- [Work task] All lines in the data that hold the word "total" need copying.

- [Data to process]
=-=-=
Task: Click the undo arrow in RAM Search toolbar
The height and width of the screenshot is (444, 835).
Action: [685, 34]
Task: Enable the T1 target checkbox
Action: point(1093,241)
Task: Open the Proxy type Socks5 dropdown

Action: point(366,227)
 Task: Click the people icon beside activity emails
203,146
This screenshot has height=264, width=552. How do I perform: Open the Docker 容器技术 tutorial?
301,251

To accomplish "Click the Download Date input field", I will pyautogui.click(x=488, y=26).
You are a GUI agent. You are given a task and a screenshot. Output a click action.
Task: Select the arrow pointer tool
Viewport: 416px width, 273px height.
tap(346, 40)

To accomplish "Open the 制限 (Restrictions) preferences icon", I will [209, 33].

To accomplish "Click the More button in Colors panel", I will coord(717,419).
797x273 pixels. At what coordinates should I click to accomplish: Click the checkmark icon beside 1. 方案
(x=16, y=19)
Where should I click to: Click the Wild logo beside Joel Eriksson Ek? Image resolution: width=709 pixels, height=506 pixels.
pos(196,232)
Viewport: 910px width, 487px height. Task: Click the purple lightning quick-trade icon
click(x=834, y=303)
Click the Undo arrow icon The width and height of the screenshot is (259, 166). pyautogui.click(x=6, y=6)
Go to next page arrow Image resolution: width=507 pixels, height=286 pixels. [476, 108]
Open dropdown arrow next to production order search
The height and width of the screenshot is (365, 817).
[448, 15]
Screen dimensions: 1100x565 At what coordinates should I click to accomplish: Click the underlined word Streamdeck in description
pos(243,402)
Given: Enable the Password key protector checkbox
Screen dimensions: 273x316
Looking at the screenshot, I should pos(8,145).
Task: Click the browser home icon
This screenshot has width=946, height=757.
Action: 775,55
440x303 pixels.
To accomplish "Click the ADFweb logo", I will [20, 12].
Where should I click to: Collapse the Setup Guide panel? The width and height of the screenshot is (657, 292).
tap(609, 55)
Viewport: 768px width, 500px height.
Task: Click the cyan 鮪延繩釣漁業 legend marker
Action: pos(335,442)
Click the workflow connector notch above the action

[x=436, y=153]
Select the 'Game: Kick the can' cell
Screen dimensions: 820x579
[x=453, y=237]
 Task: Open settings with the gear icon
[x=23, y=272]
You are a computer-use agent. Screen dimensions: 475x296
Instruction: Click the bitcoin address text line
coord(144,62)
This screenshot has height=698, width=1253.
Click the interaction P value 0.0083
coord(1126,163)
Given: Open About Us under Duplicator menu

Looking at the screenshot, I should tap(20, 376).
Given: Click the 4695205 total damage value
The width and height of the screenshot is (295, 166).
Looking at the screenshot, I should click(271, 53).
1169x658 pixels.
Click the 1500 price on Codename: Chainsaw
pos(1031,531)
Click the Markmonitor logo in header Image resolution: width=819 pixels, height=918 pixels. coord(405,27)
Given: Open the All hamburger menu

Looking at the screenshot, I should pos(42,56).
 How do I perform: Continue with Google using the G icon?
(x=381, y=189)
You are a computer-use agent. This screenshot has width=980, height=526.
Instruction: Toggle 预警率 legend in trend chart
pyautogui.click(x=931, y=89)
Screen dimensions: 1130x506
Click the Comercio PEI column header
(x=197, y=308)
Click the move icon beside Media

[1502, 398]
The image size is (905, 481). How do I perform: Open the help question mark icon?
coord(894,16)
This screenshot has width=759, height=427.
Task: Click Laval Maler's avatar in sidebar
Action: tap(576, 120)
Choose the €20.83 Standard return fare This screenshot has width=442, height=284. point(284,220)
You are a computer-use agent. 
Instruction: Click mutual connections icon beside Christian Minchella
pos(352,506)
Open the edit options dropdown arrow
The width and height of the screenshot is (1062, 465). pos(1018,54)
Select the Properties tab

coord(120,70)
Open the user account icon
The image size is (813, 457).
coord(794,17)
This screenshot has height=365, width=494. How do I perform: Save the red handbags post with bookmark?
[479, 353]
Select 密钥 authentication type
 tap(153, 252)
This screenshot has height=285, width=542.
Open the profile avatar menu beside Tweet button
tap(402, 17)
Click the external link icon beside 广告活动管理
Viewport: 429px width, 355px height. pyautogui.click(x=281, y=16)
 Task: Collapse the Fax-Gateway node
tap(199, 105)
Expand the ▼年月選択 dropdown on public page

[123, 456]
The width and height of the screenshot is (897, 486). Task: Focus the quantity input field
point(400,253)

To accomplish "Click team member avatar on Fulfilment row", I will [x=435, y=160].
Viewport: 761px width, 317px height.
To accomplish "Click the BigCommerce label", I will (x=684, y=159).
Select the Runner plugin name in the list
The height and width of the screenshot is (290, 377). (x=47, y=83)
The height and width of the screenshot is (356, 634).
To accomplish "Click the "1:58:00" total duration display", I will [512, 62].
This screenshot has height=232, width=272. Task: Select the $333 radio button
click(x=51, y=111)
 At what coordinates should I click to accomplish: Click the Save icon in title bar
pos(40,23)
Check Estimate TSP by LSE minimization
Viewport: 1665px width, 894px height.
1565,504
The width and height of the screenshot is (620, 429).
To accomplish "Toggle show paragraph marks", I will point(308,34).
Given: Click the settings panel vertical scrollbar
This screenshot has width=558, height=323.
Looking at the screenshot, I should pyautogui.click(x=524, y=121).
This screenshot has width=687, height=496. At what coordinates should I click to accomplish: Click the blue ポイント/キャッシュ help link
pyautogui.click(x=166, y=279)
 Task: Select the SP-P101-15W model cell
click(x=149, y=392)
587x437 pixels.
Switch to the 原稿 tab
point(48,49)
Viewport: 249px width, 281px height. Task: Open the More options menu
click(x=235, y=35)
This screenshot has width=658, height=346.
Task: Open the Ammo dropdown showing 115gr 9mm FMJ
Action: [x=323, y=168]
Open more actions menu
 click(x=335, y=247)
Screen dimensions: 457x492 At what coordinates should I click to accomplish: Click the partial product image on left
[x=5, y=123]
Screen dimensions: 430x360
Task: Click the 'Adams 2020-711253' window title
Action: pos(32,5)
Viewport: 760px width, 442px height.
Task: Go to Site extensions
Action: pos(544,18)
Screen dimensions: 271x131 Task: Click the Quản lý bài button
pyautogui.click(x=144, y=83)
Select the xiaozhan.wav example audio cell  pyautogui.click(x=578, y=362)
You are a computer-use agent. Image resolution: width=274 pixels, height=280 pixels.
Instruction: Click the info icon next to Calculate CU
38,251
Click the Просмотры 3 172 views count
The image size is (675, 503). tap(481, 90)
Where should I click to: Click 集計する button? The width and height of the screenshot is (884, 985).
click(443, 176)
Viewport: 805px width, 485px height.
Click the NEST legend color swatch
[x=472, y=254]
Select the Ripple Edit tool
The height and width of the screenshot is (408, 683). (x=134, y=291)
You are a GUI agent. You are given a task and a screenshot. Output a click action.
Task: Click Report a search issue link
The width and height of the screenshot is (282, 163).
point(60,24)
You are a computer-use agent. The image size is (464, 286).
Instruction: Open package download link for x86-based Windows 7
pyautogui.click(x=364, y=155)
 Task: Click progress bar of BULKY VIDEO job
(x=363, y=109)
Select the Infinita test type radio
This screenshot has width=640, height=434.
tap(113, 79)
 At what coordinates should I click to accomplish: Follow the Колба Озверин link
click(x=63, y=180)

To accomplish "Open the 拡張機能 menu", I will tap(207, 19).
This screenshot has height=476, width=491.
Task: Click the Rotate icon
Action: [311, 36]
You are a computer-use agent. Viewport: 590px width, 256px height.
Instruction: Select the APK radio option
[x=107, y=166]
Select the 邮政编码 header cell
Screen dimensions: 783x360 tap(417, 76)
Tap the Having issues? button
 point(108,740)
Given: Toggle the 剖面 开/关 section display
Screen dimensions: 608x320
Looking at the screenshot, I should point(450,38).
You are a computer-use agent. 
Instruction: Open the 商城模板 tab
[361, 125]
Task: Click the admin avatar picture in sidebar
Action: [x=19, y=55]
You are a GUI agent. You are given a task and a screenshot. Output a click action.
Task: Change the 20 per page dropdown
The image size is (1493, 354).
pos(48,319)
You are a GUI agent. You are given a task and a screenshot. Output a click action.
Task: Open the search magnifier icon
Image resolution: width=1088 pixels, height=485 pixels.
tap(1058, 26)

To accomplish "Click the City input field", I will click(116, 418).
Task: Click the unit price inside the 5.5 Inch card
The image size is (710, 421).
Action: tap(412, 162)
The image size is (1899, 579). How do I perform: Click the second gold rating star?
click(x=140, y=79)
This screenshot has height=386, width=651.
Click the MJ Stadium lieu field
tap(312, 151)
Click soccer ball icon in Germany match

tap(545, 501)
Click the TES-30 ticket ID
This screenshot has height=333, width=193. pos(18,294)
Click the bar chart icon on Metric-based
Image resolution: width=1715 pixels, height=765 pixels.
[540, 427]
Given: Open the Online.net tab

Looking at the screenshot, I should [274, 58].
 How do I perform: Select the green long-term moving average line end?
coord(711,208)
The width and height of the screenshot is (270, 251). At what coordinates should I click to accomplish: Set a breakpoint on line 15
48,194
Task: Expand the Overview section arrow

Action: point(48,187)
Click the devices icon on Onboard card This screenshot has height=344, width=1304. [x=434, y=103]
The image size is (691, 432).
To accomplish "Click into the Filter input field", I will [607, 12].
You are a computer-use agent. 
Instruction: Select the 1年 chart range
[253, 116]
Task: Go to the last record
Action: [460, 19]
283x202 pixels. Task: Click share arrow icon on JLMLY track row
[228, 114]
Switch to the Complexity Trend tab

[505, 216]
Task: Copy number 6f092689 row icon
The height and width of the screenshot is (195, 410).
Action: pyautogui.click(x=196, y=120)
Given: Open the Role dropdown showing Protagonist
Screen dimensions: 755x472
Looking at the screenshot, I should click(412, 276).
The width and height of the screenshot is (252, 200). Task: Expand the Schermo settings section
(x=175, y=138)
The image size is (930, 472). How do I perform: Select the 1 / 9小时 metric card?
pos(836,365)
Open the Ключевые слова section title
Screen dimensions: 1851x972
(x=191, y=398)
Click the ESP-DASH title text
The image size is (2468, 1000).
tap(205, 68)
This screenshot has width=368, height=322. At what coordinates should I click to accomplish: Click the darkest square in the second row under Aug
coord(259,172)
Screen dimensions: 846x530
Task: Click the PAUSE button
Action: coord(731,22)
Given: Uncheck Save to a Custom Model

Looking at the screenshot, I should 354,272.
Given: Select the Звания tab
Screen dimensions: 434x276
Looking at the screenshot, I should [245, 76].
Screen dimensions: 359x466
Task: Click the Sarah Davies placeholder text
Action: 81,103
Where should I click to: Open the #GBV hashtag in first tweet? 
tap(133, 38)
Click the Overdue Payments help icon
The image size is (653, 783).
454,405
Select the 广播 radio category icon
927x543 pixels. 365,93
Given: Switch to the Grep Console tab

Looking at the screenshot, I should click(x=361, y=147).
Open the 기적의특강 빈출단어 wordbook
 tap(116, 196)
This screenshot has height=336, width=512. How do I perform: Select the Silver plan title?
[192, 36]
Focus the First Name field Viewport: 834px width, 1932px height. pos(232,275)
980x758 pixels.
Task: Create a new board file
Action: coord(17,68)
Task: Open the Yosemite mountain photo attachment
=-=-=
- [Reply]
Given: Click the 4695205 total damage value
To accomplish "Click the "1:58:00" total duration display", I will [512, 62].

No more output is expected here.